- _TEXT BLOCK_:
A total of 49 shells recovered from six different stratigraphic units (SU) were analysed for their sequential δ18O values (Table 2). Two of these units (SU 66 and SU 142) are shell midden deposits, and the other four are human funerary structures (Fig. 3).

Table 2 Provenance and ID codes of shell samples analysed in this study
Fig. 3
figure 3

Stratigraphic units (SU) from which P. lineatus shells analysed in this investigation were recovered: SU 66 (A), SU 142 (B), SU 1406 (C), SU 1704 (D), SU 705 (E) and SU 1516 (F)

SU 66 (feature code: 13) (Fig. 3A) is a shell midden located in a pit found in Campo de Hockey 2; it is 2.51 m2 in size and includes malacological and ichthyological remains and, to a lesser extent, land fauna, stone tools, and ceramics. A shell was radiocarbon dated to 3960–3630 cal BC (Vijande-Vila et al. 2023).

SU 142 (feature code: 36) (Fig. 3B) is a shell midden located in Campo de Hockey 2; it is 3.13 m2 in size and mostly comprises malacological and ichthyological remains and some land fauna, stone tools, and ceramics. A shell was radiocarbon dated to 4250–3865 cal BC (Vijande-Vila et al. 2023).

SU 1406 (feature code: E11T14) (Fig. 3C) is a proto-megalithic burial with a circular pit, 2 m in diameter, dug into the geological substratum. The funerary chamber is covered by a mound formed by superposed large stone slabs. Two adult males buried at different times were found inside the tomb (the most monumental in the necropolis) alongside prestigious grave goods. The large number of fragments of P. lineatus found inside the tomb is also of note. Two radiocarbon dates are available: one from a shell (Phorcus lineatus) dated to 4036–3669 cal BC and another from human remains (Individual 16), dated to 4060–3950 cal BC (Vijande-Vila et al. 2022; Sánchez-Barba et al. 2019).

- _SOURCE DATA_:
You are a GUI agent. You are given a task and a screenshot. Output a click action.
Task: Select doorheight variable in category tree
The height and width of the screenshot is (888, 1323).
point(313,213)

- _OBJECTIVES_:
(a) In the passage on the shell samples, what is the basis for the date ranges given for SU 66 and SU 142? Answer in one to three sentences.
(b) Please write the next part of the passage on the shell samples, picking up after its last sentence.
Nothing in the lines matters for what comes next.

- _ANSWERS FOR THIS EXERCISE_:
(a) For both shell middens, a shell was radiocarbon dated. This placed SU 66 at 3960–3630 cal BC and SU 142 at 4250–3865 cal BC.

(b)
SU 1704 (feature code: E3T17) (Fig. 3D) is a burial in a simple oval pit containing an adult male in foetal position and no grave goods. The bone sample from this individual yielded a radiocarbon age of 3970–3800 cal BC (Vijande-Vila et al. 2022).

SU 705 (feature code: E7T7) (Fig. 3E) is a protomegalithic burial with a polygonal funerary chamber dug into the ground and outlined by six large stone slabs (orthostates). Inside, a male adult was in the foetal position, and no grave goods were found. A sample of Bolinus brandaris (Linnaeus, 1758) was radiocarbon dated to 4060–3665 cal BC (Vijande-Vila et al. 2022).

The SU 1516 (structure code: E10T15) (Fig. 3F) is a double burial in a simple pit dug into the geological substratum. Two individuals have been documented in an embracing position with their lower and upper body extremities intertwined. It highlights the presence of red pigment (ochre of hematite origin) in the lower half of both individuals (Vijande-Vila et al. 2015). We have radiocarbon dated a human bone, reporting a chronology of 3948–3708 cal BC (Vijande-Vila 2009).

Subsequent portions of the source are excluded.